* _TASK PROMPT_: Return all the lines below exactly as written. Drop every picture.

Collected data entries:

++++++++

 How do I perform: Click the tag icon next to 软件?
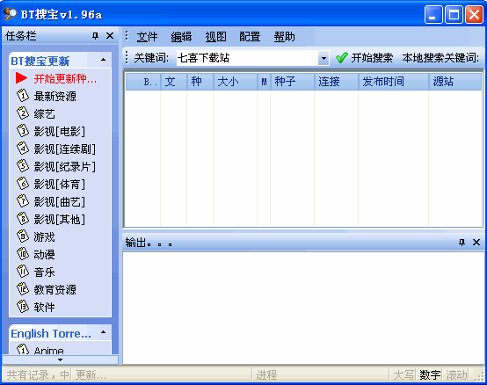[x=22, y=307]
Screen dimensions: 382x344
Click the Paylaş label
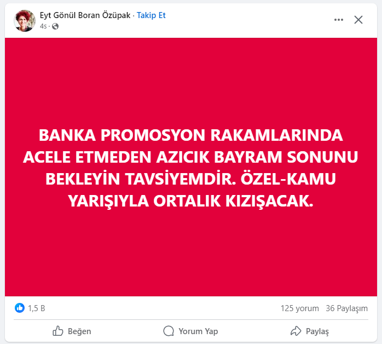(317, 331)
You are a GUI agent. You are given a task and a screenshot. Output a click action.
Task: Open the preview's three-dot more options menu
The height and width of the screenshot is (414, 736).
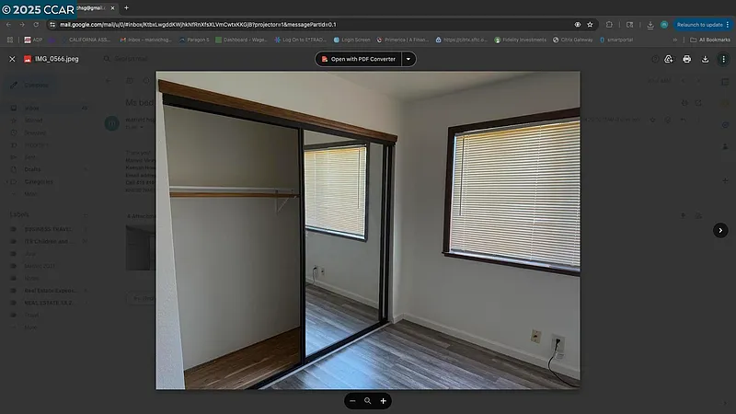723,59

++++++++

* _TASK RESULT_:
 How do I perform: Click the tag icon next to 软件?
[x=22, y=307]
Screen dimensions: 382x344
Click the Paylaş label
(317, 331)
You are a GUI agent. You are given a task and a screenshot. Output a click action.
Task: Open the preview's three-dot more options menu
The height and width of the screenshot is (414, 736).
723,59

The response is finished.